Die Ein­le­gung der Be­ru­fung hat bin­nen ei­nes Mo­nats nach Zu­stel­lung die­ses Ur­teils schrift­lich beim zu er­fol­gen. Die Be­ru­fungs­schrift muss die Be­zeich­nung des Ur­teils, ge­gen das die Be­ru­fung ge­rich­tet wird, so­wie die Erklärung, dass ge­gen die­ses Ur­teil Be­ru­fung ein­ge­legt wer­de, ent­hal­ten. Die Be­ru­fung ist, so­fern nicht be­reits in der Be­ru­fungs­schrift er­folgt, bin­nen zwei Mo­na­ten nach Zu­stel­lung die­ses Ur­teils schrift­lich ge­genüber dem Lan­des­ar­beits­ge­richt zu be­gründen.

Der Be­ru­fungskläger muss sich vor dem Lan­des­ar­beits­ge­richt durch ei­nen bei ei­nem deut­schen Ge­richt zu­ge­las­se­nen Rechts­an­walt ver­tre­ten las­sen, ins­be­son­de­re müssen Be­ru­fungs- und ei­ne even­tu­el­le Be­ru­fungs­be­gründungs­schrift von ei­nem sol­chen un­ter­zeich­net sein.
An sei­ne Stel­le kann auch ein Ver­tre­ter ei­nes Ver­ban­des (Ge­werk­schaf­ten, Ar­beit­ge­ber­ver­ei­ni­gun­gen) oder ei­nes Spit­zen­ver­ban­des (Zu­sam­men­schlüsse sol­cher Verbände) tre­ten, so­fern er kraft Sat­zung oder Voll­macht zur Ver­tre­tung be­fugt und die Par­tei Mit­glied des Ver­ban­des oder Spit­zen­ver­ban­des ist. An die Stel­le der vor­ge­nann­ten Ver­tre­ter können auch An­ge­stell­te ei­ner ju­ris­ti­schen Per­son, de­ren An­tei­le sämt­lich im wirt­schaft­li­chen Ei­gen­tum ei­ner die­ser Or­ga­ni­sa­tio­nen ste­hen, tre­ten, so­fern die ju­ris­ti­sche Per­son aus­sch­ließlich die Rechts­be­ra­tung der Ver­bands­mit­glie­der ent­spre­chend de­ren Sat­zung durchführt und der Ver­band für die Tätig­keit der Be­vollmäch­tig­ten haf­tet.
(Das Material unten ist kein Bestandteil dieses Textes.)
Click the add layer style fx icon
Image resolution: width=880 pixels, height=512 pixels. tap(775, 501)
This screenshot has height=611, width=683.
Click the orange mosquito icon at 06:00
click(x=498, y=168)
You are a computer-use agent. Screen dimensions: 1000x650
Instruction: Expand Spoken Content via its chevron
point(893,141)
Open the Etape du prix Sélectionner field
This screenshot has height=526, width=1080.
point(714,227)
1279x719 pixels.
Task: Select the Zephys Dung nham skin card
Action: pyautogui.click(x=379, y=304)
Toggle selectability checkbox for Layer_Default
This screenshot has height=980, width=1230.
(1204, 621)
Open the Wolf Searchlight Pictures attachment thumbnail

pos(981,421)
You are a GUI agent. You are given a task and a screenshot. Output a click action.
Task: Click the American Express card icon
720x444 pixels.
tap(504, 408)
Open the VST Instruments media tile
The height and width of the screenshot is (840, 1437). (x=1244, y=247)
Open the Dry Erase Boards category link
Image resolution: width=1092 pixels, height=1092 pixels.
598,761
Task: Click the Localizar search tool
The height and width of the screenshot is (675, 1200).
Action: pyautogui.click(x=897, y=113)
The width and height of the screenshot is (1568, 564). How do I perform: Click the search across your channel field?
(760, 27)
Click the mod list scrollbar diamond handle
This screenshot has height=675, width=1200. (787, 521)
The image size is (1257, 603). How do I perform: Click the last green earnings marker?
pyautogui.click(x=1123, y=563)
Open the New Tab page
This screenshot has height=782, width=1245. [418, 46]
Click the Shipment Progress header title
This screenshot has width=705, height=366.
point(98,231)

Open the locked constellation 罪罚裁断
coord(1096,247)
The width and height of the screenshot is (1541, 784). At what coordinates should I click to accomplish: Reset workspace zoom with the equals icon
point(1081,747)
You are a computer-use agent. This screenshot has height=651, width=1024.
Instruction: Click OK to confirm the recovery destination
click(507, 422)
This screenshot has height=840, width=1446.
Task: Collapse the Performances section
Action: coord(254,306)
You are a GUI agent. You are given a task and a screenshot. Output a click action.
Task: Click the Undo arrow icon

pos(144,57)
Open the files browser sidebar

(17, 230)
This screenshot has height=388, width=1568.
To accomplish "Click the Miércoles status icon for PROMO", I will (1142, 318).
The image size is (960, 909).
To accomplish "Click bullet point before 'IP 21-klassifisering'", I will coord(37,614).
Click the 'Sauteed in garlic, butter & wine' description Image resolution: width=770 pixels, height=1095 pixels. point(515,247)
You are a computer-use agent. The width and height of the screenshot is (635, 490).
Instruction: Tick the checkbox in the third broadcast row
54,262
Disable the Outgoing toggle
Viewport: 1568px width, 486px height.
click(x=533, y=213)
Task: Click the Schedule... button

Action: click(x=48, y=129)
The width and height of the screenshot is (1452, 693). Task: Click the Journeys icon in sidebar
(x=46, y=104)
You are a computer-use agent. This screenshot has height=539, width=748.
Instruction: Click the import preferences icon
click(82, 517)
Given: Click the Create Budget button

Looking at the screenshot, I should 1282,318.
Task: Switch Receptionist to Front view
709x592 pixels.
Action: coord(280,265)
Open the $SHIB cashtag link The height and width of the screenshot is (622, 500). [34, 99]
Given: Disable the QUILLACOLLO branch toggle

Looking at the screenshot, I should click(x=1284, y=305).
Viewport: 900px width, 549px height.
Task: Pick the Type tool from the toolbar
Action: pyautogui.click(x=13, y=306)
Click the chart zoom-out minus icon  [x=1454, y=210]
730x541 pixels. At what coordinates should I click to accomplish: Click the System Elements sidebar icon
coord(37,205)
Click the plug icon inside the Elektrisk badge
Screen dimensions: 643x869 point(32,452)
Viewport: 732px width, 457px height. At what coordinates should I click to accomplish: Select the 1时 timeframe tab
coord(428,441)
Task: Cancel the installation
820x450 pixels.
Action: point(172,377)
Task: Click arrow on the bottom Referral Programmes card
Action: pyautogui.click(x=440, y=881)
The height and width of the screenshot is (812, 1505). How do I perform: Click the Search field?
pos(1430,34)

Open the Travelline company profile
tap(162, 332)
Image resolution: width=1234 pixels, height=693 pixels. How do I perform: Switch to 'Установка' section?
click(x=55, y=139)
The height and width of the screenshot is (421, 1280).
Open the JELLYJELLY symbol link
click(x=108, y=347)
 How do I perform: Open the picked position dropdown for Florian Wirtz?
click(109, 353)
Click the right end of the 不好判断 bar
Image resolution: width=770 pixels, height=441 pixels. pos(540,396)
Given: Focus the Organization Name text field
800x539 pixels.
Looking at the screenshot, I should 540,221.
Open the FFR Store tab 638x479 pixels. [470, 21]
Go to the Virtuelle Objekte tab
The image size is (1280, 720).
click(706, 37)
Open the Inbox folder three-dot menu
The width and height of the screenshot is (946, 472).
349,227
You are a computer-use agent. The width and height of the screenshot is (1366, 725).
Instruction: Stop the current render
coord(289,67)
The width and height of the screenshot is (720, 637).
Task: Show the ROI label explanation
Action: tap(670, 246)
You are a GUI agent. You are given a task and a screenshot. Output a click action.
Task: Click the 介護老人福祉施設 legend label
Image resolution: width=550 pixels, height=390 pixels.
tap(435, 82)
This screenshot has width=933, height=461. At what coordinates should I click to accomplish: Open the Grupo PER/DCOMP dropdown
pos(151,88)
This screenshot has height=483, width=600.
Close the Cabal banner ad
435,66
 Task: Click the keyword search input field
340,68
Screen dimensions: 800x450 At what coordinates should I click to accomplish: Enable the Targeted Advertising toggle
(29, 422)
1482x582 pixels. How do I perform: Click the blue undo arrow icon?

Ist die Par­tei Mit­glied ei­nes Ver­ban­des oder Spit­zen­ver­ban­des, kann sie sich auch durch ei­nen Ver­tre­ter ei­nes an­de­ren Ver­ban­des oder An­ge­stell­ten ei­ner der oben ge­nann­ten ju­ris­ti­schen Per­so­nen mit ver­gleich­ba­rer Aus­rich­tung ver­tre­ten las­sen.

Mit der Be­ru­fungs­schrift soll ei­ne Aus­fer­ti­gung oder be­glau­big­te Ab­schrift des an­ge­foch­te­nen Ur­teils vor­ge­legt wer­den. Die Geschäfts­stel­le des Lan­des­ar­beits­ge­richts bit­tet, Schriftsätze in fünf­fa­cher Fer­ti­gung ein­zu­rei­chen.

2. Für d. Bekl. ist ge­gen die­ses Ur­teil kein Rechts­mit­tel ge­ge­ben.